■ SUPPLIED RECORDS:
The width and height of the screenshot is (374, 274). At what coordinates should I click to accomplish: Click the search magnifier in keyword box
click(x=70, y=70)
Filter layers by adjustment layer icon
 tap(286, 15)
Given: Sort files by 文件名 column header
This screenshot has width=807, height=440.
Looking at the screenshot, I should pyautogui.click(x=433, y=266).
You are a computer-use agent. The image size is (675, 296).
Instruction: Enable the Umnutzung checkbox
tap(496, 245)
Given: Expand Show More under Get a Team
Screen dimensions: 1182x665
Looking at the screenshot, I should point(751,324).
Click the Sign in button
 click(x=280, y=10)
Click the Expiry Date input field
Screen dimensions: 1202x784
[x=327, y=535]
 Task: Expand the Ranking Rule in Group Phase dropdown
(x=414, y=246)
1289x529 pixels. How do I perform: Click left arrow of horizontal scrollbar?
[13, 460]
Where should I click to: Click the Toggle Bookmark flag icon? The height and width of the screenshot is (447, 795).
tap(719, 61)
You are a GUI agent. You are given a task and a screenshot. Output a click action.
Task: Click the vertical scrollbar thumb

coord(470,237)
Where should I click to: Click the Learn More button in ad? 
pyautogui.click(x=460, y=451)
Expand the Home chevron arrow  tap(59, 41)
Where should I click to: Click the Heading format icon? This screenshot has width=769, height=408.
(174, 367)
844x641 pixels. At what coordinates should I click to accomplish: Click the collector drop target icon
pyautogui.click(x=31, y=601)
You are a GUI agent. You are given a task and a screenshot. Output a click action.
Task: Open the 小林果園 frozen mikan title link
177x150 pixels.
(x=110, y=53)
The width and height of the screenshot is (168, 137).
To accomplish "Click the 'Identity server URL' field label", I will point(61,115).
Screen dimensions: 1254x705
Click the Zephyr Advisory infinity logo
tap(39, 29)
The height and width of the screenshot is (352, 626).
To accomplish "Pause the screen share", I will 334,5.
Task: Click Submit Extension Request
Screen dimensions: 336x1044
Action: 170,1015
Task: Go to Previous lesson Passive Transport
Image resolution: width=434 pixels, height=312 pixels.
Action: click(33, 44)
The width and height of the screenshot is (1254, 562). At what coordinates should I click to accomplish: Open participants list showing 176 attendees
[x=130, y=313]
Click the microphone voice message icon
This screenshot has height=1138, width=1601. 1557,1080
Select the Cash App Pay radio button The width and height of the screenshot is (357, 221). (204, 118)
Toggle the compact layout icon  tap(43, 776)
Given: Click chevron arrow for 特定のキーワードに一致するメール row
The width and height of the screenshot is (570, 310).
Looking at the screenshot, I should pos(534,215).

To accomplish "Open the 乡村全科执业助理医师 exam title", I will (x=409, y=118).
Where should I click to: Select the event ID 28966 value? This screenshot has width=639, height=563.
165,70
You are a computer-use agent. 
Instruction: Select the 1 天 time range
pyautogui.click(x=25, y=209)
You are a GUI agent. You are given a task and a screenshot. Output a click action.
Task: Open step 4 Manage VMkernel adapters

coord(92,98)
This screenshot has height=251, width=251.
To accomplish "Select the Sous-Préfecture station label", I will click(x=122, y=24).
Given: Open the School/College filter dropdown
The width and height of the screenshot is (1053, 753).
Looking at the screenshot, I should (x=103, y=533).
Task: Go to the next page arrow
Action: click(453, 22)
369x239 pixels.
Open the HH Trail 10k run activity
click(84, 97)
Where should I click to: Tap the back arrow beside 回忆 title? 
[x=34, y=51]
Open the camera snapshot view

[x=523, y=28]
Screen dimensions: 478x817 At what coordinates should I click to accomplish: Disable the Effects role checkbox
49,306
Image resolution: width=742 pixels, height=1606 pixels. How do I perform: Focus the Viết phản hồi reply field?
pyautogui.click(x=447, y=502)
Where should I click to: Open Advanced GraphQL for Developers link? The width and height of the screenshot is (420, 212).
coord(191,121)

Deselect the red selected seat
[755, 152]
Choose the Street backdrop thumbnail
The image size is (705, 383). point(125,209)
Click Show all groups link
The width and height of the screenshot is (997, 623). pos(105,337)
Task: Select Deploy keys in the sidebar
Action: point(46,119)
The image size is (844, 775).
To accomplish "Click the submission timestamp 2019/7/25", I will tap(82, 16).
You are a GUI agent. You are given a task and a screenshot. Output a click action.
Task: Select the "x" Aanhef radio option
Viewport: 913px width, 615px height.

■ INSTRUCTIONS FOR THE TASK:
All lines in the data above from the one with "This screenshot has width=807, height=440." through the one with "Toggle the compact" must be repeated exactly, and no others.

■ TASK SOLUTION:
This screenshot has width=807, height=440.
Looking at the screenshot, I should pyautogui.click(x=433, y=266).
You are a computer-use agent. The image size is (675, 296).
Instruction: Enable the Umnutzung checkbox
tap(496, 245)
Given: Expand Show More under Get a Team
Screen dimensions: 1182x665
Looking at the screenshot, I should point(751,324).
Click the Sign in button
 click(x=280, y=10)
Click the Expiry Date input field
Screen dimensions: 1202x784
[x=327, y=535]
 Task: Expand the Ranking Rule in Group Phase dropdown
(x=414, y=246)
1289x529 pixels. How do I perform: Click left arrow of horizontal scrollbar?
[13, 460]
Where should I click to: Click the Toggle Bookmark flag icon? The height and width of the screenshot is (447, 795).
tap(719, 61)
You are a GUI agent. You are given a task and a screenshot. Output a click action.
Task: Click the vertical scrollbar thumb

coord(470,237)
Where should I click to: Click the Learn More button in ad? 
pyautogui.click(x=460, y=451)
Expand the Home chevron arrow  tap(59, 41)
Where should I click to: Click the Heading format icon? This screenshot has width=769, height=408.
(174, 367)
844x641 pixels. At what coordinates should I click to accomplish: Click the collector drop target icon
pyautogui.click(x=31, y=601)
You are a GUI agent. You are given a task and a screenshot. Output a click action.
Task: Open the 小林果園 frozen mikan title link
177x150 pixels.
(x=110, y=53)
The width and height of the screenshot is (168, 137).
To accomplish "Click the 'Identity server URL' field label", I will point(61,115).
Screen dimensions: 1254x705
Click the Zephyr Advisory infinity logo
tap(39, 29)
The height and width of the screenshot is (352, 626).
To accomplish "Pause the screen share", I will 334,5.
Task: Click Submit Extension Request
Screen dimensions: 336x1044
Action: 170,1015
Task: Go to Previous lesson Passive Transport
Image resolution: width=434 pixels, height=312 pixels.
Action: click(33, 44)
The width and height of the screenshot is (1254, 562). At what coordinates should I click to accomplish: Open participants list showing 176 attendees
[x=130, y=313]
Click the microphone voice message icon
This screenshot has height=1138, width=1601. 1557,1080
Select the Cash App Pay radio button The width and height of the screenshot is (357, 221). (204, 118)
Toggle the compact layout icon  tap(43, 776)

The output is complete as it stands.